Antimicrobial activity of IP-10

Recent studies have reported structural similarities between chemokines and defensins (a family of antimicrobial peptides serving as the first line of defense in epithelia before the activation of adaptive immunity) [98–105]. The following evidence suggests an overlap between the biological functions of defensins and CXCL10/IP-10: (1) chemokines share many properties with defensins such as structure, size, charge, disulfide bonding, and IFN-inducibility [89]; (2) the CXC motif, present in CXCL10/IP-10, is contained and conserved in α-defensins-1 and -2; these defensins, as well as a structurally related β-defensin, have been shown to be chemotactic for leukocytes at subnanomolar concentrations [106–109]; (3) CXCL10/IP-10 has antimicrobial properties similar to those of defensins: in a radial diffusion assay, CXCL10/IP-10 has been demonstrated to have antimicrobial activity against E. coli and Listeria monocytogenes [89]. Moreover, this antimicrobial activity, similarly to the activity of defensins and many other antimicrobial peptides[110], is salt dependent (inhibited by NaCl) [89]; and (4) calculations of the amount of CXCL10/IP-10 produced by infiltrating inflammatory cells indicate that the tissue concentrations of this chemokines may reach the threshold necessary for microbicidal activity locally and directly inactivate microbes before attracting other host defense cells to the area [89].

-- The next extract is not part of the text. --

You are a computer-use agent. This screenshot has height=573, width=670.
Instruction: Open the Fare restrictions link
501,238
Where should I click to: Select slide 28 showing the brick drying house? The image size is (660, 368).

IP-10, pyelonephritis and lung injury

Compared to non-pregnant subjects with pyelonephritis, mothers with pyeloneprhtis are at an increased risk for ARDS [7,12–14,111–115]. This has been attributed to an enhanced baseline activation of the innate immunoresponse during pregnancy [116,117], although other explanations may be possible [118]. Indeed, an excessive inflammatory response (in particular neutrophil activation) has been implicated in the pathogenesis of ARDS [118]. Nevertheless, the precise mechanism for the association between pyelonephritis and ARDS remains to be determined. Neumann et al. [119] caused lung injury in female mice by inducing continuous leakage of bacteria into the peritoneal cavity. The investigators demonstrated that this procedure causes, in as early as three hours, massive recruitment of granulocytes to the lung and a significant increase in lung CXCL10/IP-10 mRNA.

The authors concluded that CXCL10/IP-10 may contribute to the accumulation of mononuclear phagocytes in the lung [119]. Thus, CXCL10/IP-10 may be involved in the pathogenesis of ARDS in pregnant women with sepsis and/or pyelonephritis. This hypothesis is strengthened by the observation that, in patients with SARS, the serum concentrations of CXCL10/IP-10 increase before the development of chest involvement, reaching a peak concentration before abnormalities are detected in the chest X-ray [85].

Conclusion

Maternal serum concentrations of CXCL10/IP-10 are higher in the context of acute bacterial infection (pyelonephritis) than in normal pregnancy. The role of this chemokine in host defense during infection requires further study.